Jono was surprised to see that in Europe many people don’t realise how far behind Australia is in terms of queer rights. “It has surprised me how many people don’t realise that there is no marriage equality in Australia and that there is a lot of homophobia. Many people here are surprised when they hear what it actually is like, living in Australia. It’s not the utopia people think it is.”

However, the same could be said about his new life. “I guess it’s the same when you move here to Iceland. People have this romantic idea, that Icelanders believe in elves and trolls, and that living here will fix your life.
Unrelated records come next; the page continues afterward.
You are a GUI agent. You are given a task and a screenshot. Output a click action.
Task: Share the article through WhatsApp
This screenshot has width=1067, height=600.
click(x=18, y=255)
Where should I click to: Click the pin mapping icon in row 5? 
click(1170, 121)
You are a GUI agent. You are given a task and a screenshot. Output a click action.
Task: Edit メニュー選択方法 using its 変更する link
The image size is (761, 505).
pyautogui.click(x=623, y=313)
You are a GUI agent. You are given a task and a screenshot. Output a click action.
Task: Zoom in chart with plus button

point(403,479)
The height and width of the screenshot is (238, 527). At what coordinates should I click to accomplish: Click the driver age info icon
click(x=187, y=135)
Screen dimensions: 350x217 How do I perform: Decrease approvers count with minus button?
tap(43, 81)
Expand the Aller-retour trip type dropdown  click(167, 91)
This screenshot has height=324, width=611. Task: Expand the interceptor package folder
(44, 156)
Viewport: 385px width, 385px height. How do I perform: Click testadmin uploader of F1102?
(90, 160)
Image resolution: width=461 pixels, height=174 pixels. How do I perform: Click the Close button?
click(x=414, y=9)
Then, when you take away the volcanoes and the landscape, Reykjavík is a small, dark city with lots of chlamydia.”

Jono says that in reality Iceland isn't the gay utopia most people think it is.

Jono says that in reality Iceland isn’t the gay utopia most people think it is.
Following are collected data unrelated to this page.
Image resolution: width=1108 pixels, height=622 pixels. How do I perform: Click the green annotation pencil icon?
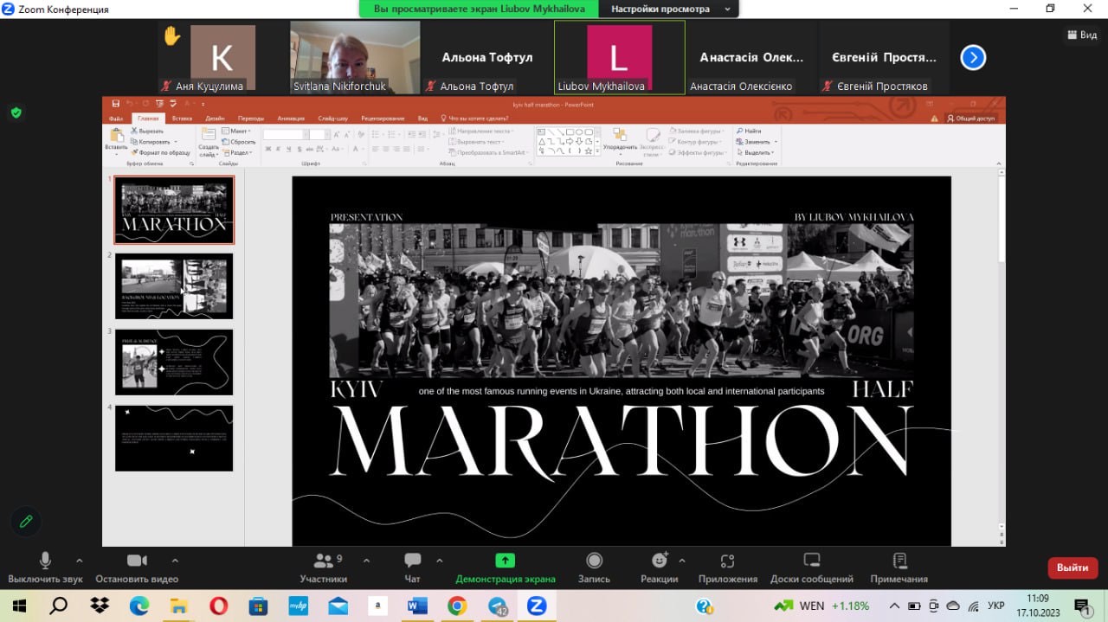pyautogui.click(x=26, y=521)
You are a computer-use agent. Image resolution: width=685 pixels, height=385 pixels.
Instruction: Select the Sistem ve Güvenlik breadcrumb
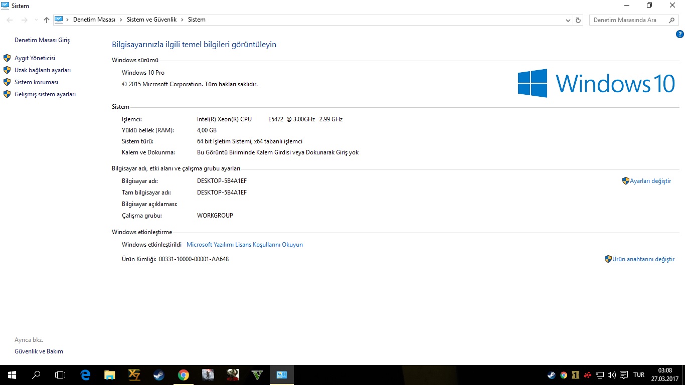(x=151, y=20)
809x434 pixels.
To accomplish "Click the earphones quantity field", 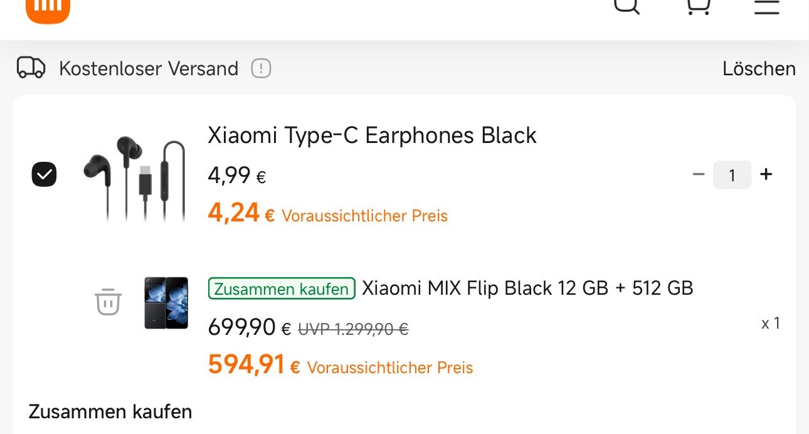I will click(x=732, y=175).
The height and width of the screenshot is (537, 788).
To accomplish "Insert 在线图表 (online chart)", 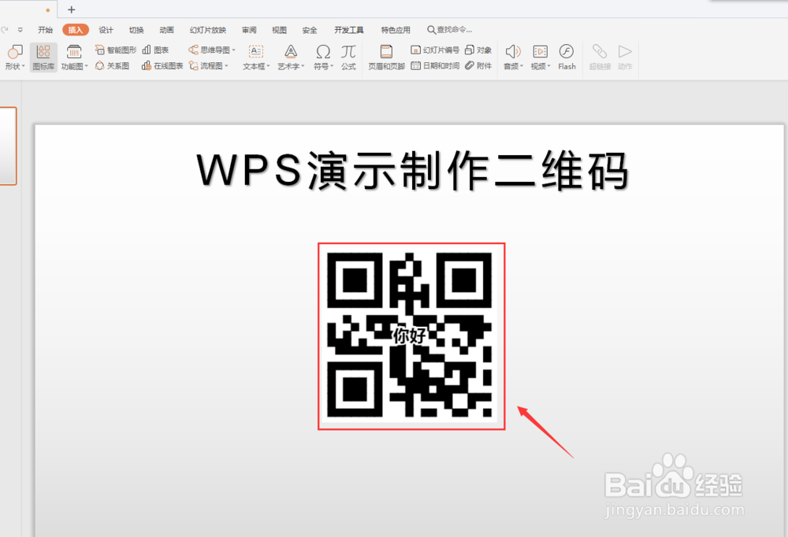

Despite having lost his image of a fairytale land, Jono is serious about settling in Iceland and already has a mouthful of Icelandic phrases he uses when he goes about doing his daily business, avoiding to get stuck with using English. “I’ve spent way too much time and money on learning Icelandic. It would be stupid to leave now. One of my jokes goes like that: My mom sometimes asks me what it is it like, studying Icelandic. I answer that its like the difference between knowing the pen, the pen that is blue, the pen that lies on the table and the pen that is being shuffled up your ass. All while trying to find the corner in a round room. We don’t have the four cases in English. It doesn’t make any sense, declining nouns.”

The same goes for Icelandic as for other difficult tasks he has had to face. He makes fun of them. For instance he regularly posts videos on YouTube where he presents the Icelandic word of the day. “I absolutely adore the Icelandic Language Protection Act. The fact that you won’t take on foreign words makes the language so literal and fascinating, it makes you sound like future robot people. I do enjoy making stand-ups using Icelandic. That also means that my comedy now is intelligent, which it never was before. I’m a good comedian but I tell my jokes to people who don’t like to read. Some have their smart things – I tell my dick jokes.”
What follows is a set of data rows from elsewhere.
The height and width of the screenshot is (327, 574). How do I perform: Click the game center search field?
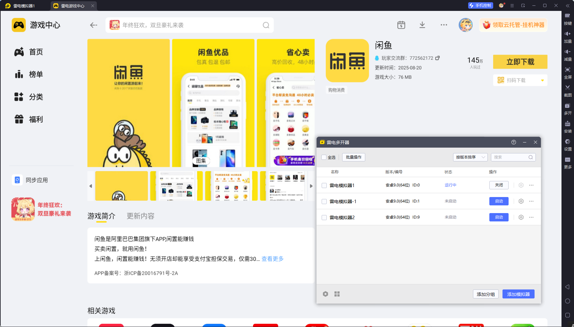pyautogui.click(x=189, y=25)
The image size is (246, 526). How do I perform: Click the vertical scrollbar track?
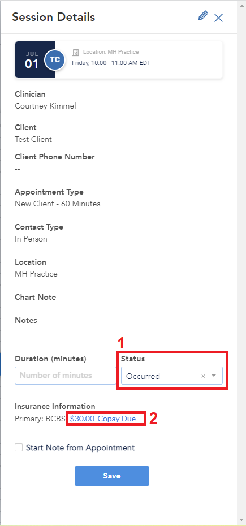(241, 262)
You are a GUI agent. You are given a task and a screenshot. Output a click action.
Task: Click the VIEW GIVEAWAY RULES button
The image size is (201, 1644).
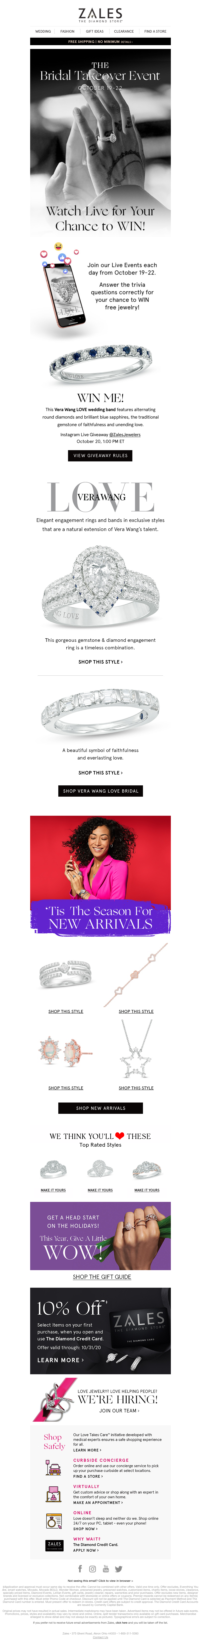(100, 455)
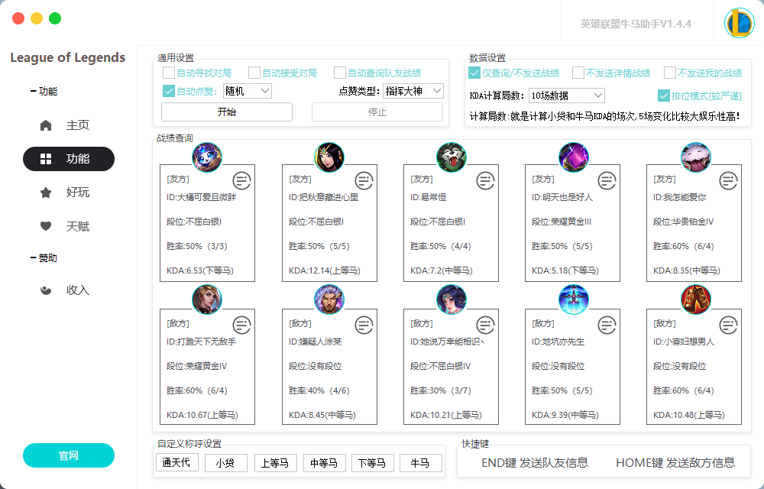The height and width of the screenshot is (489, 764).
Task: Uncheck 仅查询/不发送战绩 in 数据设置
Action: point(476,73)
It’s ok to talk about this stuff!

Although Jono doesn’t take himself seriously and describes his stand-ups as unintelligent, he actually sees his gigs as a form of education, not the least for clueless straight people, who know little about what being a gay man is really about.

On the cover of Q Magazine.

On the cover of Q Magazine.

“I like to see it as a fun way of educating. When I first started having opportunities to play in front of big audiences there weren’t usually any gay people. I had to find a way to make them connect to it. What I started doing was changing the way I tell jokes. They became less of a “You know what it’s like when this happens” and more like “Let me tell you something gay people have never told you before”. I think that’s been my ticket in. I somehow get away with making jokes that people would normally be offended or disgusted by. People, for example, would not expect to hear a joke about rim jobs when their at a comedy show.”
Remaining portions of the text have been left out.